Input for this task:
+===+

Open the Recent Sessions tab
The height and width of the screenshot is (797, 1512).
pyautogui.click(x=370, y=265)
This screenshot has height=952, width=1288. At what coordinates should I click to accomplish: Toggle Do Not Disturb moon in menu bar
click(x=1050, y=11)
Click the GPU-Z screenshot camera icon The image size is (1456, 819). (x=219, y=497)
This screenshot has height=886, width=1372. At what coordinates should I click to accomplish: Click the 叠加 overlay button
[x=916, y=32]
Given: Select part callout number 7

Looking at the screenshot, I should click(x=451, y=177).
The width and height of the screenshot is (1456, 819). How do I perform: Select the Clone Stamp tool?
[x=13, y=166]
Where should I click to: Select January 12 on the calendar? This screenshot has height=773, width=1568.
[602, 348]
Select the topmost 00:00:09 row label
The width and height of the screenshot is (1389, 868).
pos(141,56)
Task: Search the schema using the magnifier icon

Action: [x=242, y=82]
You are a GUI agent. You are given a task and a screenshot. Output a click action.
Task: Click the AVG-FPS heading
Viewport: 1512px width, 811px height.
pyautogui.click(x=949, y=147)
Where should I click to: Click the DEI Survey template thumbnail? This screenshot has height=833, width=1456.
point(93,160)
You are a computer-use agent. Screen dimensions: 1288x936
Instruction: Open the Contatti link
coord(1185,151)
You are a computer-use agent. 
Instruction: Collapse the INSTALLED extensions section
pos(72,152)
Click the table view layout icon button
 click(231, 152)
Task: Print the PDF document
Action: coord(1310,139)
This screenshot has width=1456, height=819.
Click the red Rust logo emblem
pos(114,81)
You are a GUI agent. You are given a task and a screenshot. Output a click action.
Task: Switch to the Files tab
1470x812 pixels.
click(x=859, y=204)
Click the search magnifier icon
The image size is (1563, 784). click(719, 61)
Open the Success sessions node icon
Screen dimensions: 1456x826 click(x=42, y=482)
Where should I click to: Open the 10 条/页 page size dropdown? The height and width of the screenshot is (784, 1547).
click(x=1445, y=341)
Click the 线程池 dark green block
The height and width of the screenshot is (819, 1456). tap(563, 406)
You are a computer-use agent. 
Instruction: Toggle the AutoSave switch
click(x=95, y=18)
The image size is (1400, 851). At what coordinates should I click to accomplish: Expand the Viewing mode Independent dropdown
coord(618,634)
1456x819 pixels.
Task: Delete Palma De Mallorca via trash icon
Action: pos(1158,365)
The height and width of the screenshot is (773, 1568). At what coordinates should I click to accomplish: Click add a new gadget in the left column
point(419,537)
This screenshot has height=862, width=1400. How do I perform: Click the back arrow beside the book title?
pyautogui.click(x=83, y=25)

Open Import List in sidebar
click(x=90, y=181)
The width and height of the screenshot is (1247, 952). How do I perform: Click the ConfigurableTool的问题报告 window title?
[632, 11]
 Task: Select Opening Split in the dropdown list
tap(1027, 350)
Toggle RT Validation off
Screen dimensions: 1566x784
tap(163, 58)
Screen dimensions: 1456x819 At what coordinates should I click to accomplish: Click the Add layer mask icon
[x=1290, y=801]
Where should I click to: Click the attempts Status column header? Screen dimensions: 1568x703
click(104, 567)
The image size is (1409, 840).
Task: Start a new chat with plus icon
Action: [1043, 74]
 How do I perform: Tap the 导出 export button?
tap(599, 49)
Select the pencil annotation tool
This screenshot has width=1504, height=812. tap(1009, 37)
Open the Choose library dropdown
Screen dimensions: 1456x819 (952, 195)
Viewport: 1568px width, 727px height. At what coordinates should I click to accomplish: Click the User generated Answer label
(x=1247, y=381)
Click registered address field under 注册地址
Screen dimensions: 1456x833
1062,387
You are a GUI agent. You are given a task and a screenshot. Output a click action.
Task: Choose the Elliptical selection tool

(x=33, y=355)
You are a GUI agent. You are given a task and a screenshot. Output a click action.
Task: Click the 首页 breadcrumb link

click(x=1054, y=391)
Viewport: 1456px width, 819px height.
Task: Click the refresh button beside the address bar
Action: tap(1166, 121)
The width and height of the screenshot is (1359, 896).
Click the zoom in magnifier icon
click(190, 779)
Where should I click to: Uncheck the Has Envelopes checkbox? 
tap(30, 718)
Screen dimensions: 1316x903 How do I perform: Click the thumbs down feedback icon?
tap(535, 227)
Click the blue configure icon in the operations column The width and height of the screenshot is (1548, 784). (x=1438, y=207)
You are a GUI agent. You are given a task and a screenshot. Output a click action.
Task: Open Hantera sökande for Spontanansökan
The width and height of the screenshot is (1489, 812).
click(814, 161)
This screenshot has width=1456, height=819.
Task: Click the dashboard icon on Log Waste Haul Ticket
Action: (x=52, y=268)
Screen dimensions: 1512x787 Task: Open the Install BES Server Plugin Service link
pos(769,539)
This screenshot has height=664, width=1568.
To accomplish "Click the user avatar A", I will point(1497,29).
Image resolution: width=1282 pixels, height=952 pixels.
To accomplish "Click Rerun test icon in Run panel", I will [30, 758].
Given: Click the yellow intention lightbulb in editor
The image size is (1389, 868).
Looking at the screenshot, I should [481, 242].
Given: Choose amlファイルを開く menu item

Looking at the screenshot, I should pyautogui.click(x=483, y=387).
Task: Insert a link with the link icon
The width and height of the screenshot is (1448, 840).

+===+

What is expected:
Copy out the full set of records precisely, leaving nothing out.

Finished exercise:
Open the Recent Sessions tab
The height and width of the screenshot is (797, 1512).
pyautogui.click(x=370, y=265)
This screenshot has height=952, width=1288. At what coordinates should I click to accomplish: Toggle Do Not Disturb moon in menu bar
click(x=1050, y=11)
Click the GPU-Z screenshot camera icon The image size is (1456, 819). (x=219, y=497)
This screenshot has height=886, width=1372. At what coordinates should I click to accomplish: Click the 叠加 overlay button
[x=916, y=32]
Given: Select part callout number 7

Looking at the screenshot, I should click(x=451, y=177).
The width and height of the screenshot is (1456, 819). How do I perform: Select the Clone Stamp tool?
[x=13, y=166]
Where should I click to: Select January 12 on the calendar? This screenshot has height=773, width=1568.
[602, 348]
Select the topmost 00:00:09 row label
The width and height of the screenshot is (1389, 868).
pos(141,56)
Task: Search the schema using the magnifier icon

Action: [x=242, y=82]
You are a GUI agent. You are given a task and a screenshot. Output a click action.
Task: Click the AVG-FPS heading
Viewport: 1512px width, 811px height.
pyautogui.click(x=949, y=147)
Where should I click to: Click the DEI Survey template thumbnail? This screenshot has height=833, width=1456.
point(93,160)
You are a computer-use agent. Screen dimensions: 1288x936
Instruction: Open the Contatti link
coord(1185,151)
You are a computer-use agent. 
Instruction: Collapse the INSTALLED extensions section
pos(72,152)
Click the table view layout icon button
 click(231, 152)
Task: Print the PDF document
Action: coord(1310,139)
This screenshot has width=1456, height=819.
Click the red Rust logo emblem
pos(114,81)
You are a GUI agent. You are given a task and a screenshot. Output a click action.
Task: Switch to the Files tab
1470x812 pixels.
click(x=859, y=204)
Click the search magnifier icon
The image size is (1563, 784). click(719, 61)
Open the Success sessions node icon
Screen dimensions: 1456x826 click(x=42, y=482)
Where should I click to: Open the 10 条/页 page size dropdown? The height and width of the screenshot is (784, 1547).
click(x=1445, y=341)
Click the 线程池 dark green block
The height and width of the screenshot is (819, 1456). tap(563, 406)
You are a computer-use agent. 
Instruction: Toggle the AutoSave switch
click(x=95, y=18)
The image size is (1400, 851). At what coordinates should I click to accomplish: Expand the Viewing mode Independent dropdown
coord(618,634)
1456x819 pixels.
Task: Delete Palma De Mallorca via trash icon
Action: pos(1158,365)
The height and width of the screenshot is (773, 1568). At what coordinates should I click to accomplish: Click add a new gadget in the left column
point(419,537)
This screenshot has height=862, width=1400. How do I perform: Click the back arrow beside the book title?
pyautogui.click(x=83, y=25)

Open Import List in sidebar
click(x=90, y=181)
The width and height of the screenshot is (1247, 952). How do I perform: Click the ConfigurableTool的问题报告 window title?
[632, 11]
 Task: Select Opening Split in the dropdown list
tap(1027, 350)
Toggle RT Validation off
Screen dimensions: 1566x784
tap(163, 58)
Screen dimensions: 1456x819 At what coordinates should I click to accomplish: Click the Add layer mask icon
[x=1290, y=801]
Where should I click to: Click the attempts Status column header? Screen dimensions: 1568x703
click(104, 567)
The image size is (1409, 840).
Task: Start a new chat with plus icon
Action: [1043, 74]
 How do I perform: Tap the 导出 export button?
tap(599, 49)
Select the pencil annotation tool
This screenshot has width=1504, height=812. tap(1009, 37)
Open the Choose library dropdown
Screen dimensions: 1456x819 (952, 195)
Viewport: 1568px width, 727px height. At what coordinates should I click to accomplish: Click the User generated Answer label
(x=1247, y=381)
Click registered address field under 注册地址
Screen dimensions: 1456x833
1062,387
You are a GUI agent. You are given a task and a screenshot. Output a click action.
Task: Choose the Elliptical selection tool

(x=33, y=355)
You are a GUI agent. You are given a task and a screenshot. Output a click action.
Task: Click the 首页 breadcrumb link

click(x=1054, y=391)
Viewport: 1456px width, 819px height.
Task: Click the refresh button beside the address bar
Action: tap(1166, 121)
The width and height of the screenshot is (1359, 896).
Click the zoom in magnifier icon
click(190, 779)
Where should I click to: Uncheck the Has Envelopes checkbox? 
tap(30, 718)
Screen dimensions: 1316x903 How do I perform: Click the thumbs down feedback icon?
tap(535, 227)
Click the blue configure icon in the operations column The width and height of the screenshot is (1548, 784). (x=1438, y=207)
You are a GUI agent. You are given a task and a screenshot. Output a click action.
Task: Open Hantera sökande for Spontanansökan
The width and height of the screenshot is (1489, 812).
click(814, 161)
This screenshot has width=1456, height=819.
Task: Click the dashboard icon on Log Waste Haul Ticket
Action: (x=52, y=268)
Screen dimensions: 1512x787 Task: Open the Install BES Server Plugin Service link
pos(769,539)
This screenshot has height=664, width=1568.
To accomplish "Click the user avatar A", I will point(1497,29).
Image resolution: width=1282 pixels, height=952 pixels.
To accomplish "Click Rerun test icon in Run panel", I will [30, 758].
Given: Click the yellow intention lightbulb in editor
The image size is (1389, 868).
Looking at the screenshot, I should [481, 242].
Given: Choose amlファイルを開く menu item

Looking at the screenshot, I should pyautogui.click(x=483, y=387).
Task: Insert a link with the link icon
The width and height of the screenshot is (1448, 840).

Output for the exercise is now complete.